FIGURE 10.

AdoHcy- and homocysteine-treated cells exhibit the typical markers of yeast apoptosis, DNA fragmentation, and annexin V staining. A, exposition of phosphatidylserine at the membrane surface. str4Δ cells were grown in minimal media containing AdoHcy (600 μm), AdoMet (600 μm), and homocysteine (5 mm), and cells were harvested after 12 h of incubation and stained with FITC-labeled annexin V for detection of exposed phosphatidylserine and propidium iodide for detection of damaged cells. Fluorescence and differential interference contrast micrographs showing normal annexin (−), PI (−) protoplasts, apoptotic cells as annexin (+) PI (−), and dead cells as annexin (+) PI (+).

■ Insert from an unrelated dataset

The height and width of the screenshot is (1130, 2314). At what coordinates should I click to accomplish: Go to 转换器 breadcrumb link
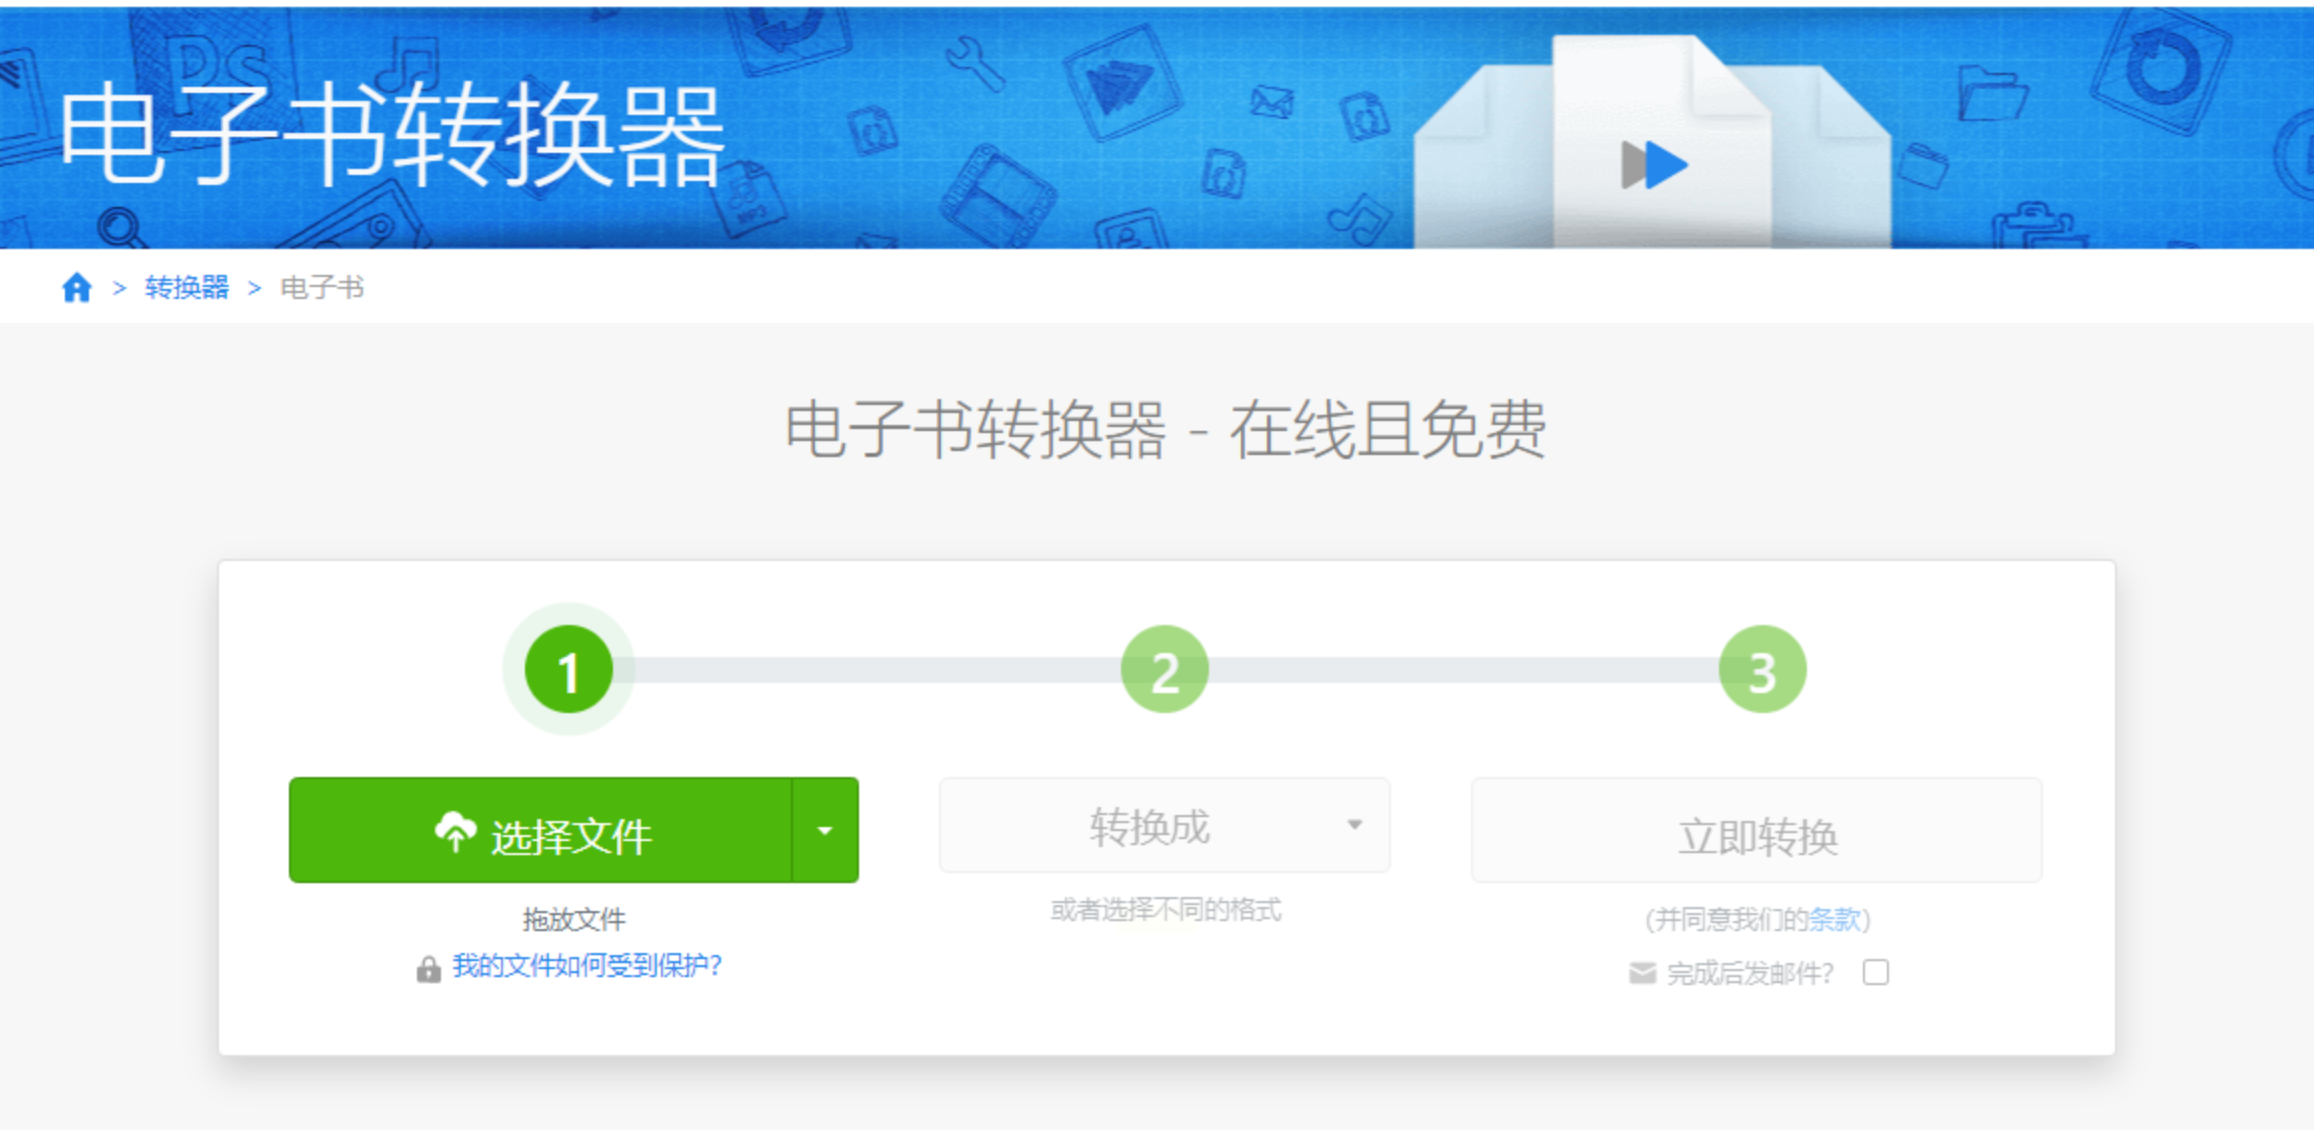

Panel a, control cells; panel b, AdoHcy; panel c, AdoMet + AdoHcy; panel d, homocysteine; panel e, Hcy + AdoMet. The results reported are for three independent experiments. B, quantitation of apoptotic cells; % of annexin V-positive cells were counted from >100 cells from different field views. C, DNA strand breakage visualized by TUNEL staining in str4Δ strain. str4Δ cells were grown in minimal media containing the following: AdoHcy (SAH) (600 μm), AdoMet (SAM) (600 μm), homocysteine (5 mm); cells were harvested after 12 h of incubation and stained for DNA strand breaks with TUNEL reaction containing fluorescently tagged dUTP. Quantitation of apoptotic cells; % positive cells were counted from >120 cells. Error bars are representative of means ± S.D. (n = 3). Left panel, phase contrast microscopy; right panel, fluorescence microscopy of the same cells. Panel i, control (Con) cells; panel ii, AdoHcy; panel iii, AdoMet + AdoHcy; panel iv, homocysteine; panel v, Hcy + AdoMet.